Met Office storm names 2022/23: what are the new UK names for autumn and winter weather? Choices explained

Met Office storm name selections for the UK include Betty, Daisy and Khalid

The Met Office has revealed its list of UK storm names for the autumn and winter of 2022/23.

Applying to England, Wales, Scotland and Northern Ireland, the names are given to the most powerful storms that sweep in from the Atlantic Ocean.

Last winter, Storm Eunice set the new record speed for a gust of wind in England - 122mph - and tore the roof of the O2 Arena in London, while Storm Arwen saw thousands of homes in the North of England and Scotland lose power for several days.

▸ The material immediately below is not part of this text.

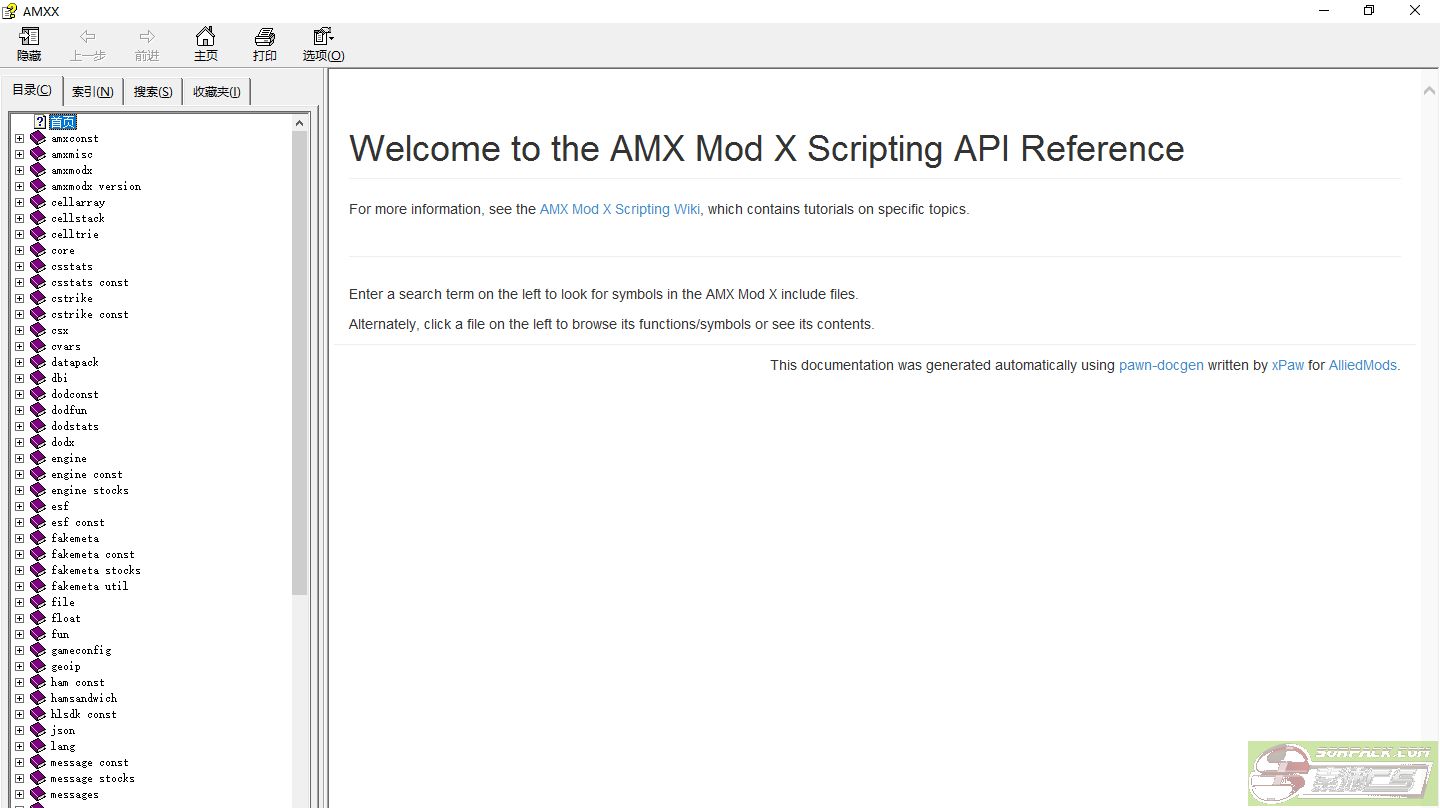1440x808 pixels.
Task: Expand the engine tree node
Action: click(x=19, y=458)
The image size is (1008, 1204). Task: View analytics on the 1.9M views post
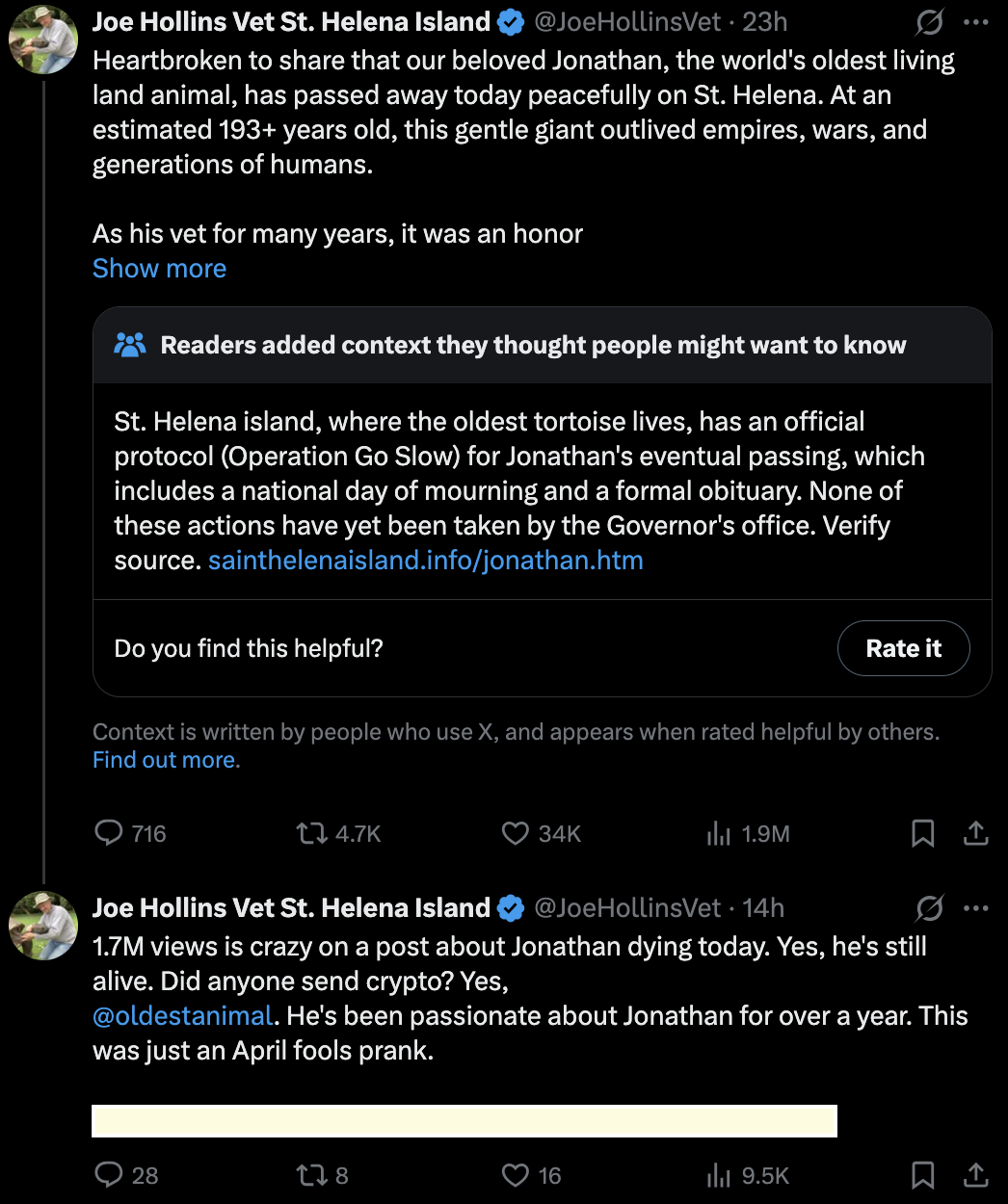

The Met Office has revealed the UK storm names for 20222/23 (image: Getty Images)

Extreme weather events are set to become increasingly likely as the climate crisis progresses.

So, what are the names for the new UK storm season?

Here’s everything you need to know.

What are the Met Office storm names 2022/23?

The Met Office has released 21 storm names for the upcoming autumn and winter period.

Technically they last until August 2023, but the worst storm systems have usually passed by the spring.

They are named in partnership with Ireland’s weather forecaster Met Éireann and the Netherlands’ forecaster KNMI.

Storm Eunice in February 2022 saw winds so strong that they ripped the O2 Arena’s roof in London (image: AFP/Getty Images)

All of the Met Office and Met Éireann names on the list have been chosen by the general public.

Here is the list for 2022/23:

  • Antoni
  • Betty
  • Cillian (pronounced: KILL-ee-an)
  • Daisy
  • Elliot
  • Fleur
  • Glen
  • Hendrika (pronounced: hen-DREE-ka)
  • Íde (pronounced: EE-da)
  • Johanna (pronounced: yo-HAH-na)
  • Khalid
  • Loes (pronounced: l-oo-s)
  • Mark
  • Nelly
  • Owain (pronounced: OH-wine)
  • Priya 
  • Ruadhán (pronounced: ru-AWE-on)
  • Sam
  • Tobias
  • Val
  • Wouter (pronounced: VOW-ter)
As well as severe wind and rain, major storm events often bring snow to the north of the UK (image: AFP/Getty Images)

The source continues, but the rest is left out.